The coroner said insufficient consideration was also given to the withdrawal of his family support by the centre and his fear that he would not be allowed to live with his mother on discharge.
The decision to restrict his unescorted leave to one hour was also not passed on to nursing staff, the inquest heard.
And his departure from the ward on November 24 was not recorded in the visible ward log.
The inquest also heard an incorrect note recording Mr Mutton’s return to the ward was also made, with the unit’s missing person protocol not implemented for almost 10 hours after he went missing.
But the coroner concluded it was not possible to say if these matters had any connection to his death.
The inquest was told the Lincolnshire Partnership NHS Foundation Trust acknowledged to Mr Mutton’s family that communication regarding his unescorted leave was not as it should have been, and that once he went missing the incident could have been escalated earlier.
But it was the view of his family there was not enough evidence to know if an earlier realisation that he had gone missing could have made a difference.
After recording his narrative verdict, the coroner said he had yet to decide if he would make any formal recommendations following the inquest.
Mr Mutton, from Market Deeping, was a maths teacher at the Thomas Deacon school in Peterborough and had also worked at the Deepings School and in Birmingham.
In a statement, Graeme’s father Hedley Alan Mutton, said his son came from a close family who supported him throughout his illness.
The inquest heard he separated from the mother of his son in 2008 and was first referred to mental health services in that year.
He married a new partner in 2012 but that relationship broke down in 2014.
The family became concerned about Graeme’s mental health in August 2015 where he was voluntarily admitted to the Peter Hodgkinson Centre.
Mr Mutton said in November 2015 the family were told to “stay away” from visiting Graeme as he had become too dependent on them.
Graeme was allowed two days home leave on November 20 which his father described as “very difficult.”
Mr Mutton said: “He admitted to me he had dark thoughts. I remember Sheila saying he did not have enough medication to stay at home. As we left he ran back in to the house twice to say goodbye to the family.”
The inquest heard Graeme sent a text to his mother, Sheila, on November 23 in which he said there was an 18 month waiting list for therapy.
On the same day Graeme also told a nurse he was worried about his future.
Graeme’s mother received a call at 17.45 on November 24 and was told he had been missing for two hours, the inquest was told.
“We were shocked Graeme was missing and very upset,” Mr Mutton said.

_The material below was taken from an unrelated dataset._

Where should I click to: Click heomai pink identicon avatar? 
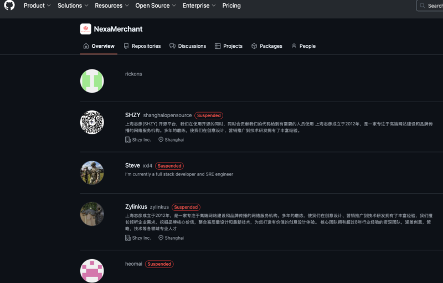[92, 270]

“We were originally told he left at 15.45, later that he left the ward at midday, now we know it was much earlier.”
CCTV showed Graeme leaving the ward at 10.18 and the building two minutes later. Further CCTV at 10.38 showed Graeme buying rope from a Go Outdoors store near to the quarry where he was found.
The inquest heard Graeme was noticed missing at 1pm but no concerns were raised and his phone went unanswered during mid-afternoon. His phone was later found under his bed.

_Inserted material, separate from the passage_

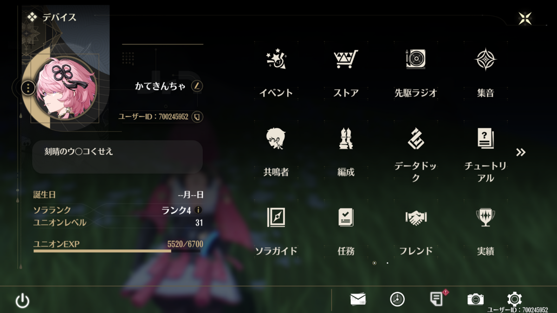The width and height of the screenshot is (557, 313).
Task: Click the signature text box 刻晴のウ〇コくせえ
Action: coord(117,157)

Mr Mutton said although Graeme was not found until November 28, his family believed he took the steps to end his life on 24 November.
Following the inquest, Dr Sue Elcock, medical director at Lincolnshire Partnership NHS Foundation Trust said: “The trust is absolutely committed to providing good quality care and following every unexpected patient death we carry out a thorough internal investigation, including a detailed action plan.
“We have made considerable change following this incident in terms of working with our staff to strengthen our risk assessment processes, ward handovers and our visible nurse and patient leave protocols.
“Clear and continuous communication with families has also been highlighted by this case and our trust systems have already been changed.
“We offer our sincere condolences and apologies to the family at this very difficult time.”